-------- Extrait fourni

24 jours qu’on aurait bien prolongés, mais bon, Skøiern avait droit lui aussi a un peu de repos. Ici, au mouillage de Jacaré ( Cabedelo et Joa Pessoa), on a le temps de s’occuper de lui.

La mangrove est toute proche, on dirait l’Afrique, mais les motos des mers et autres bateaux à touristes nous ramènent à la réalité : nous sommes au Brésil.

Guine Bissau

Bubaque, dernière escale africaine avant de nous retrouver seuls sur l’océan. Nous avons du mal à nous arracher de ce continent, et ce ne sont pas les quelques jours que nous venons de passer qui vont nous y aider. D’abord Cacheu, bien cachée derrière ses bancs de sable, défendue par son fort portugais orné de bronzes énormes : Henri le navigateur, Staline, Lénine…puis Bolama, ex capitale en ruine à l’ombre des fromagers géants, où nous avons refait le monde à coup de vin rouge avec le Gouverneur de la province, le Capitaine de port et le Directeur des pêches, puis les îles Bijagos où nous sommes aller mouiller juste là où allait se passer une cérémonie, interdite bien sûr aux non initiés. Etranges ces Bijagos, où se sont les femmes qui dirigent les cérémonies, où l’initiation dure 3 ans pour les femmes, 8 ans pour les hommes (ils doivent alors divorcer et partir dans la nature). Nous sommes arrivés à la fin de cette période, où les hommes allaient être enfin libres, et à la pleine lune les bombolong ont retenti toute la nuit. Les femmes sont en pagne, la tête rasée pour l’occasion, le Roi du village voisin est là, l’autre est mort et sera peut être remplacé….On a du mal à croire à tout ça, mais les endroits interdits existent, comme la forêt des filles défuntes, et le soir fatidique nous avons du changer de mouillage, et ça sentait la cana à des milles à la ronde.

----------------

- [Consigne a]: Pouvez-vous recopier mot pour mot le passage du récit de voyage qui commence par « La mangrove est » et se poursuit jusqu'à « sommes au Brésil. » ?

-------- Données de travail

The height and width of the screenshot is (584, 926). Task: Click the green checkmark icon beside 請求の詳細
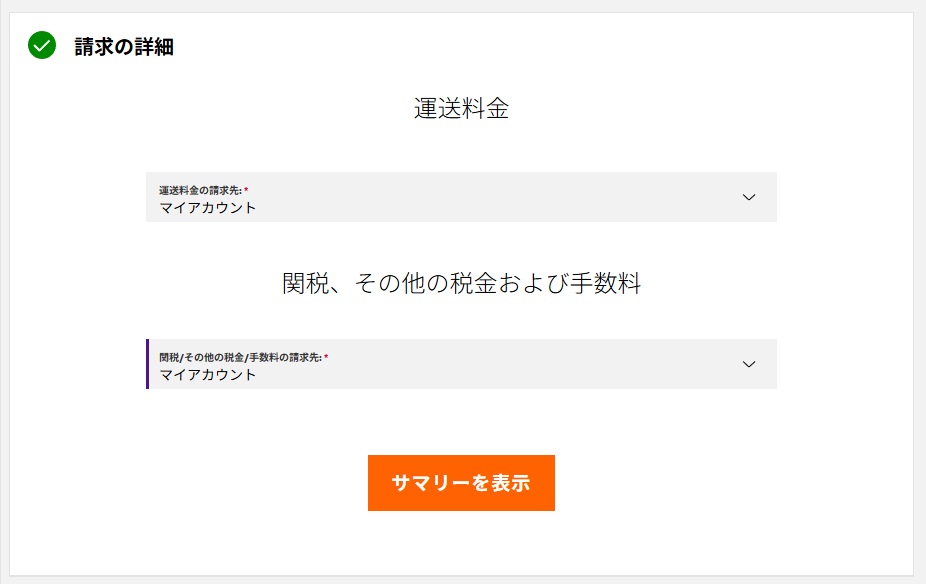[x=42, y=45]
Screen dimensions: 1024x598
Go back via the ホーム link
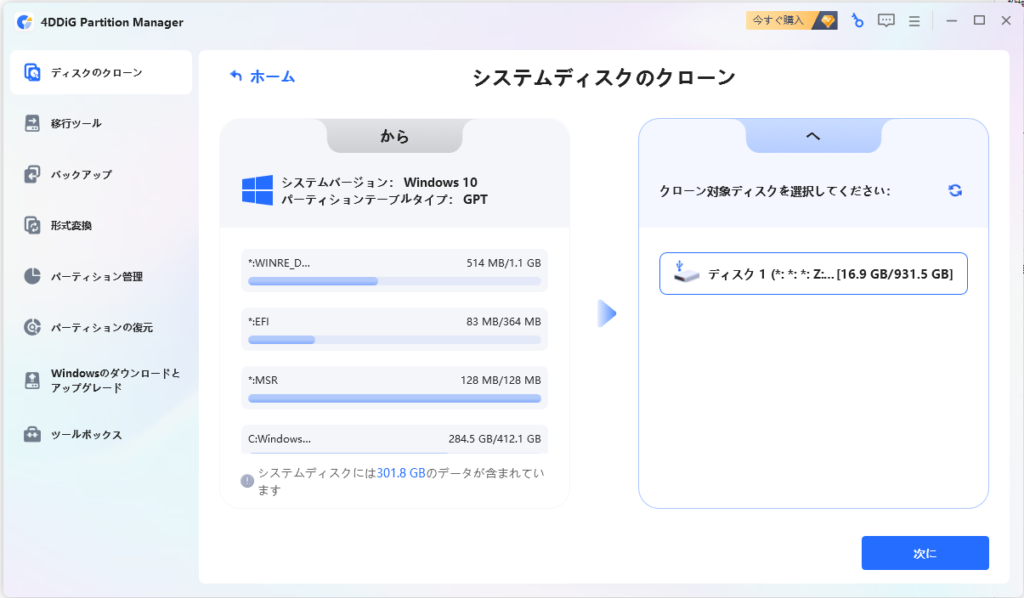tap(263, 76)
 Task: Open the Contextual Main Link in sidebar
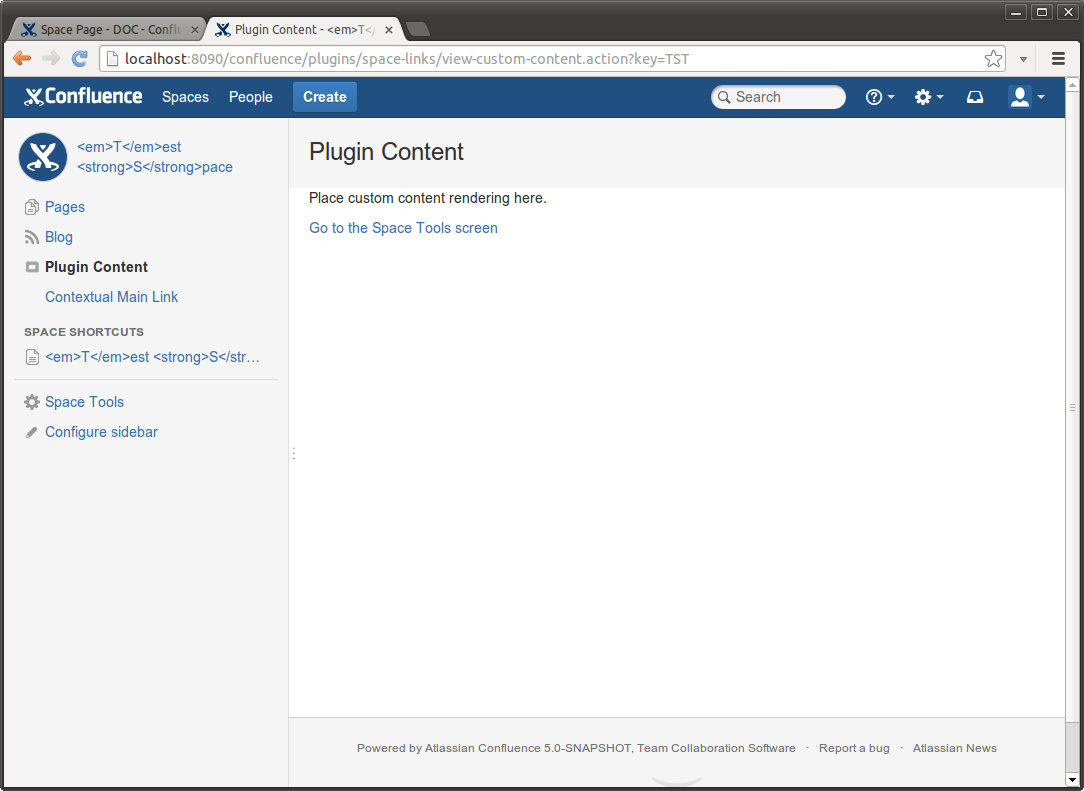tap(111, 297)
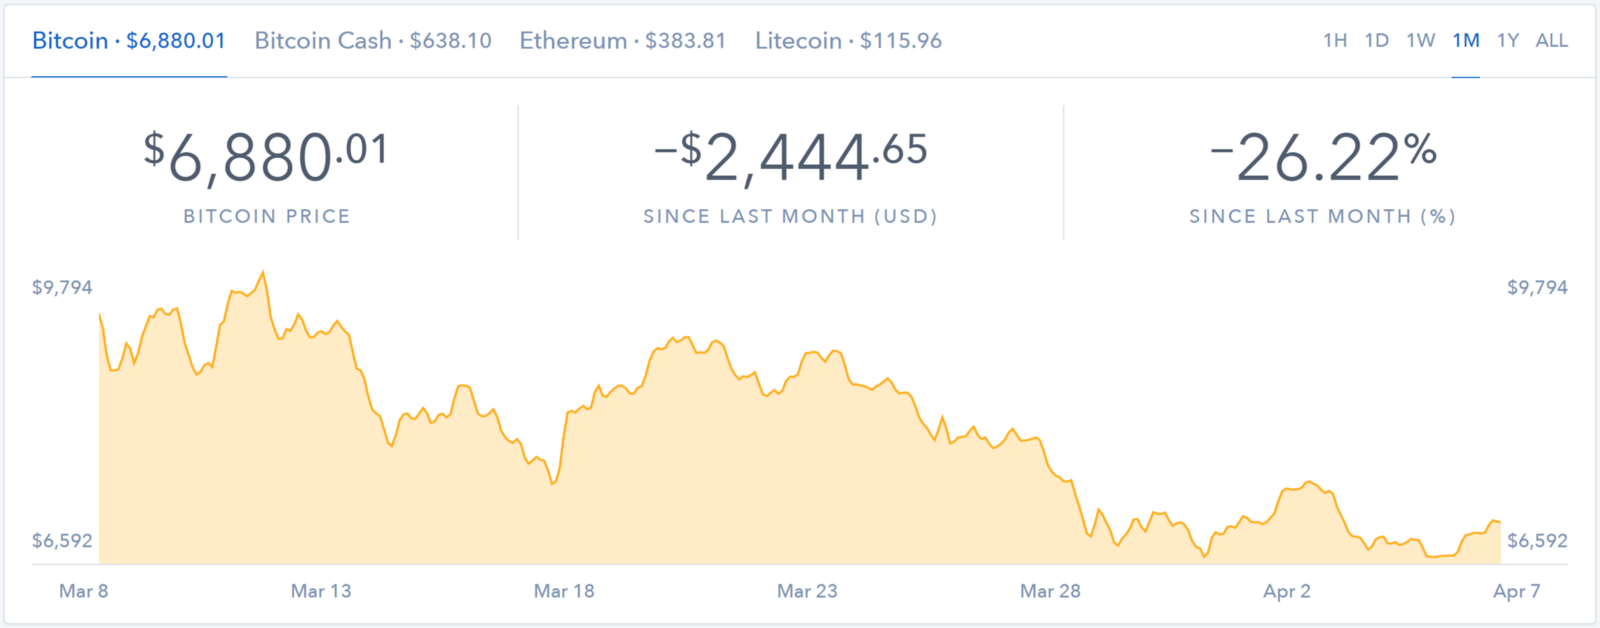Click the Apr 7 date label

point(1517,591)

----------------
-------- Données de travail

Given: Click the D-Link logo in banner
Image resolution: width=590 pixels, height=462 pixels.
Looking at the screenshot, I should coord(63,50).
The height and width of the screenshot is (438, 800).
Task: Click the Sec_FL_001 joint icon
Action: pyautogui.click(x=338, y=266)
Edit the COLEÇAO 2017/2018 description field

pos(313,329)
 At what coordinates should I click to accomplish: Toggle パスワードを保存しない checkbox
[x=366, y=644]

----------------

- [Consigne b]: Dans la liste, pouvez-vous citer à l'identique les lignes allant de la ligne qui contient « At what coordinates » jusqu'à la ligne qui contient « [x=366, y=644] », toutes deux comprises ?

- [Solution a]:
La mangrove est toute proche, on dirait l’Afrique, mais les motos des mers et autres bateaux à touristes nous ramènent à la réalité : nous sommes au Brésil.

- [Solution b]:
 At what coordinates should I click to accomplish: Toggle パスワードを保存しない checkbox
[x=366, y=644]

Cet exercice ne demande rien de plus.